This Agreement does not confer to NEWZIK any intellectual property rights in the Customer Stored Data. 


The intellectual property rights of the notes and information (such as annotations) affixed by the Customer and Users in digital form to the Publisher’s Product in NEWZIK belong to the Customer. 


The Customer grants NEWZIK only the limited rights that are reasonably necessary for NEWZIK to provide the Service. This limited authorization also extends to subcontractors, including those in charge of data processing. 


NEWZIK may use, modify and incorporate in its functionalities and services, licenses and sub-licenses, feedback, comments and suggestions on the services transmitted to NEWZIK by the Customer and Users or published by the Users on NEWZIK's forums, without any obligation to the Customer.

────────────────────────────────────────

> **WHAT YOU NEED TO DO**:
A: Under the NEWZIK agreement excerpt, who owns the intellectual property rights in the annotations that the Customer and Users add to the Publisher's Product?
B: Can you restate the paragraph of the NEWZIK agreement excerpt that begins "The Customer grants NEWZIK only" more briefly, keeping its main facts?
C: Reproduce the part of the NEWZIK agreement excerpt that starts at the words "The intellectual property" and ends after "obligation to the Customer.".

> **MATERIAL**:

────────────────────────────────────────

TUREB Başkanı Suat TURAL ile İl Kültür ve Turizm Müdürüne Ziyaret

────────────────────────────────────────

> **RESULTS**:
A: The Customer owns them.

B: The Customer gives NEWZIK only the limited rights reasonably needed to provide the Service. The same authorization covers subcontractors, including those handling data processing.

C:
The intellectual property rights of the notes and information (such as annotations) affixed by the Customer and Users in digital form to the Publisher’s Product in NEWZIK belong to the Customer. 


The Customer grants NEWZIK only the limited rights that are reasonably necessary for NEWZIK to provide the Service. This limited authorization also extends to subcontractors, including those in charge of data processing. 


NEWZIK may use, modify and incorporate in its functionalities and services, licenses and sub-licenses, feedback, comments and suggestions on the services transmitted to NEWZIK by the Customer and Users or published by the Users on NEWZIK's forums, without any obligation to the Customer.